Open Access Dissertation

Date of Award

January 2015

Degree Type


Degree Name




First Advisor

April H. Vallerand


Introduction: Pain can negatively affect quality of life for Black elders. They are less likely to report pain concerns and have voiced pain needs adequately met. To better understand the pain management experiences and concerns of Black elders, an ethnographic study was completed within an urban, low-income, elder housing facility. Methods: 106 participants completed a questionnaire comprised of a demographic tool, the PROMIS Global Health Scale (PROMIS), the Brief Pain Inventory (BPI), and the Psychological Stress Measure (PSM-9). Additionally, participant observation, informal interviews, and 20 formal recorded interviews with individuals identified as having pain were completed. Qualitative and frequency analysis and were finished using NVIVO 10 qualitative data analysis software, and IBM SPSS Statistics 22. Results indicate that 86 percent of the sample had an average pain rating of 7 on a 0 to 10 scale with 5 pain sites.
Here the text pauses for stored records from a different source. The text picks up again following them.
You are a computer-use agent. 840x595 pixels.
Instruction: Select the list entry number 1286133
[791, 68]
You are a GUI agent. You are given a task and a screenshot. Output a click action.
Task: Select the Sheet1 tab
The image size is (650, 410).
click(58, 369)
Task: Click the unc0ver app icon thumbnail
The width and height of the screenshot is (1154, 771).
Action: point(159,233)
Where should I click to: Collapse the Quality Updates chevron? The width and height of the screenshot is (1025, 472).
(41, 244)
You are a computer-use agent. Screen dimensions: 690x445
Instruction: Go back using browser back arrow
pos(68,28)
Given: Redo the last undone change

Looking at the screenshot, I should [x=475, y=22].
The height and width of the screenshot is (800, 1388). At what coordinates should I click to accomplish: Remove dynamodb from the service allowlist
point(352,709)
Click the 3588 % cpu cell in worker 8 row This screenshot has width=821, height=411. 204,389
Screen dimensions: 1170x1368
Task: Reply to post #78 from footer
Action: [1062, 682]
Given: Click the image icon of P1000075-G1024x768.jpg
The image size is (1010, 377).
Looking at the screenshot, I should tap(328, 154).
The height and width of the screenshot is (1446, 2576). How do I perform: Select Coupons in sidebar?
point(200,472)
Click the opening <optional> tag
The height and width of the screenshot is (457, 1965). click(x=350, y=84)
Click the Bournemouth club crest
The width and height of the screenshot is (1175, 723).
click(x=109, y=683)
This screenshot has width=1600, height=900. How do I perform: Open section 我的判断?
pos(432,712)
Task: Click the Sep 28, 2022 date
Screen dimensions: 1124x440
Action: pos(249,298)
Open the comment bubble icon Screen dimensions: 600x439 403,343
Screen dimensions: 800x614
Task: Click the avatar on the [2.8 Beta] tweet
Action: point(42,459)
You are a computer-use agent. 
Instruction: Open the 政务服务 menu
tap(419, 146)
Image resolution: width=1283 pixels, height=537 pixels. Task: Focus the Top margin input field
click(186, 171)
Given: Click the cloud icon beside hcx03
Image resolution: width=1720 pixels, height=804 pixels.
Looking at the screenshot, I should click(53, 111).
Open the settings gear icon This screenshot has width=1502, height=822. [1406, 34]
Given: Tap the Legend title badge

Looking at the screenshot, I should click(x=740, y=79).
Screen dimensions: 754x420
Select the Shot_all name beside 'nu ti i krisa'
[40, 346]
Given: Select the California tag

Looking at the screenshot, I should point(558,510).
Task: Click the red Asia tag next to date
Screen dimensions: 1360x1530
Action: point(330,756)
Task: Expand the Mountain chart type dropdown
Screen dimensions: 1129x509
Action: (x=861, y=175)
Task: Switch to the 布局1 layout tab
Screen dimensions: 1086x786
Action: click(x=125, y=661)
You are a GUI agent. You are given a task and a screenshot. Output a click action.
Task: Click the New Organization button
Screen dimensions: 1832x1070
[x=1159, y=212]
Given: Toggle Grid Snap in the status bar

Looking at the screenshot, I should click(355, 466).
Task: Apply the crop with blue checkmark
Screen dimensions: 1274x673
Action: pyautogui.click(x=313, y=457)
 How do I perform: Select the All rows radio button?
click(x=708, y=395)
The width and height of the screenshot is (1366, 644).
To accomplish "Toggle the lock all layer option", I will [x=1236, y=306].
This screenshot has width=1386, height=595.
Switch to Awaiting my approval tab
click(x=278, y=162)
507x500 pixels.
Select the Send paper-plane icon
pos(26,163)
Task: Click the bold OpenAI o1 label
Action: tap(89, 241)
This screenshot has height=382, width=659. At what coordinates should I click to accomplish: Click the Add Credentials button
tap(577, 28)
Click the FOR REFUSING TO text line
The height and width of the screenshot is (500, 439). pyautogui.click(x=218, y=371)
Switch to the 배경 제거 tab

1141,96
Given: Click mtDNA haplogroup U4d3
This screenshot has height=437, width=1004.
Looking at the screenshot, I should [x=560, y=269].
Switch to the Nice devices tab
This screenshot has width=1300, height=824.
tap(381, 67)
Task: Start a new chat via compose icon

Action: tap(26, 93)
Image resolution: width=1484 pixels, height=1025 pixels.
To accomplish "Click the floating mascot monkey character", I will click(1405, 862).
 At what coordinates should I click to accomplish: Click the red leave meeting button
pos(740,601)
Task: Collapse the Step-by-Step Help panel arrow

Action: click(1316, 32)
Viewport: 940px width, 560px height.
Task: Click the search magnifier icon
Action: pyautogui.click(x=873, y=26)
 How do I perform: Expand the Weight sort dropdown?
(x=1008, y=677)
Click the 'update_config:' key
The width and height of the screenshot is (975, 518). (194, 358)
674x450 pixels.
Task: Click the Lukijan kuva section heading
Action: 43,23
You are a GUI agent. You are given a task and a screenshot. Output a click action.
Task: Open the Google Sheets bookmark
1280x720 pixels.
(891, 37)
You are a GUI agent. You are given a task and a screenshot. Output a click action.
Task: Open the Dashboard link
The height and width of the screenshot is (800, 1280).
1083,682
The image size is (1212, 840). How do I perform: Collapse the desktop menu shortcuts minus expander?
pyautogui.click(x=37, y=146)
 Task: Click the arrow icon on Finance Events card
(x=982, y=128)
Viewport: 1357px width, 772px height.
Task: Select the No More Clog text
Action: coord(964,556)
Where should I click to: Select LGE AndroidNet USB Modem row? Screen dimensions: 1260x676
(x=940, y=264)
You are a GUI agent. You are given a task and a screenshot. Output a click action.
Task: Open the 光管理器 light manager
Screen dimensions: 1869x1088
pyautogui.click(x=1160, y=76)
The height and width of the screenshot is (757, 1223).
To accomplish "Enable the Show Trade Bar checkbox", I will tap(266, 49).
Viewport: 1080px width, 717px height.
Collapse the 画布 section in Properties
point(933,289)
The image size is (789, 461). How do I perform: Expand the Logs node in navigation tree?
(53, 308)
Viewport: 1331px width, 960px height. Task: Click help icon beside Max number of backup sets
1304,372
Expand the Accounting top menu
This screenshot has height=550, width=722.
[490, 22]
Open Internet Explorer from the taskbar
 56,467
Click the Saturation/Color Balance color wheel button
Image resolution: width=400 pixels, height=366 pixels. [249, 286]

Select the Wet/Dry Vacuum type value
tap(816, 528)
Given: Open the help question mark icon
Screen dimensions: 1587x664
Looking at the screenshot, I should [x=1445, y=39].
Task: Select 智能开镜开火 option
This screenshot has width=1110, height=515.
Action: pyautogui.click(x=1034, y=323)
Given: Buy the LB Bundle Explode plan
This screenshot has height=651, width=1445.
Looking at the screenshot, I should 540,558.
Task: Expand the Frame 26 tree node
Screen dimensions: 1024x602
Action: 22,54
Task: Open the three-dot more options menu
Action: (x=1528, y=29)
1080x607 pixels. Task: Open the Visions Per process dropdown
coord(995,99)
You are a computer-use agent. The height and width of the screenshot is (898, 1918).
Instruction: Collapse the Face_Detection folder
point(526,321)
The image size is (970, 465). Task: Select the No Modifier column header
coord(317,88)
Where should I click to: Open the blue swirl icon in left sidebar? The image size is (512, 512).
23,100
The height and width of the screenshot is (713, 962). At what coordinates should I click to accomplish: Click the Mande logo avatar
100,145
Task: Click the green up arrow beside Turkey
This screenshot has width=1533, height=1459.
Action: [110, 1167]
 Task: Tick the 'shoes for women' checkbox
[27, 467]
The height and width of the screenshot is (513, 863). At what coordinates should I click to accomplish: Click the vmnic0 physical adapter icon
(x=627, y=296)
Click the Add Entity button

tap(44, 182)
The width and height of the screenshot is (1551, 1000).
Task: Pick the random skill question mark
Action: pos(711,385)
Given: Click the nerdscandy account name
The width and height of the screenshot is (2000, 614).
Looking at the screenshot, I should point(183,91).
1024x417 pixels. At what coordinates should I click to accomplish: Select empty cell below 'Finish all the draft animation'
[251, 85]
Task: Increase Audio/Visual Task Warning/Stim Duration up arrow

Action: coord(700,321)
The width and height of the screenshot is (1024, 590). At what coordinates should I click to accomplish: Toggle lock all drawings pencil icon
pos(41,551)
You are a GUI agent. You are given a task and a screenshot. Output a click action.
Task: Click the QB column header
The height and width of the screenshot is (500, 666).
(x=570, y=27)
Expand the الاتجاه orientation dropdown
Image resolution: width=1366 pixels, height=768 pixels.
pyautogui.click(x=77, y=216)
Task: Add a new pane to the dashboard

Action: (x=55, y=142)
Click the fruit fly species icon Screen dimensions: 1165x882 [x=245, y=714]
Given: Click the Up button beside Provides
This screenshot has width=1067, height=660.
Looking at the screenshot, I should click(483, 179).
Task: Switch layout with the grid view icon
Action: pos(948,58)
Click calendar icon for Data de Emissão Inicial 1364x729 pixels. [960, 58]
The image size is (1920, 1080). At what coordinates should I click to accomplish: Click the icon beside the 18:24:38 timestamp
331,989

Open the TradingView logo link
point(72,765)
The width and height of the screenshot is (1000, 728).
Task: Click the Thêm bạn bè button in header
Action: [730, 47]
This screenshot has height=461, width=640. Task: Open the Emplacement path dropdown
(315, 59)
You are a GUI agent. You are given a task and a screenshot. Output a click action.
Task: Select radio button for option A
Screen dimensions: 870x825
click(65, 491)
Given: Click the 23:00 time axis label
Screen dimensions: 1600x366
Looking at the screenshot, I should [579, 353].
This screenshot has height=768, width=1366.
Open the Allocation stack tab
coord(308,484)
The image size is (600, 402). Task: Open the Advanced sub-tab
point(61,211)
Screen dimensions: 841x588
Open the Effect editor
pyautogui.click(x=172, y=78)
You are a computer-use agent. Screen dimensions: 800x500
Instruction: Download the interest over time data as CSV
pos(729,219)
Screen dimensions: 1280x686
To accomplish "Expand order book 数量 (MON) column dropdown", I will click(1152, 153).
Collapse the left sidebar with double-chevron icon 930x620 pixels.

Pain interference, was about 4, on a 0 to 10 scale. Specific areas of interference areas included general activity (5.59), walking (5.73) and normal work (5.7). Participants preferred nonpharmacological treatments for pain such as exercise and Epsom salt soaks along with non-opioid analgesics that came in cream/liquid form. Preferences were related to concerns with side effects, fears of addiction, and provider mistrust. Prescription medications most commonly used for pain included hydrocodone with acetaminophen, acetaminophen with codeine, tramadol, and Ibuprophen. 17 percent of the population took no pain medications. Global physical health scores for patients with pain were 36, while Global mental health scores were about 44. Respectively 2 and 0.5 standard deviations lower than the US norms. Mild to moderate stress was reported by the PSM-9. Adaptive coping strategies used by participants to manage pain included: remaining positive, exercise/ remaining active, being engaged in the community, prayer/meditation, and maintaining positive support systems. Poverty was an additional stressor to managing pain. Discussion: Pain management may be improved in Black elders by proving balanced health information—in written form—with both benefits and burdens of treatments, questioning and discussing medication concerns in-office, increasing patient follow-up post-office visit for pain related visits, and increasing provider familiarity with commonly used home remedies and treatments.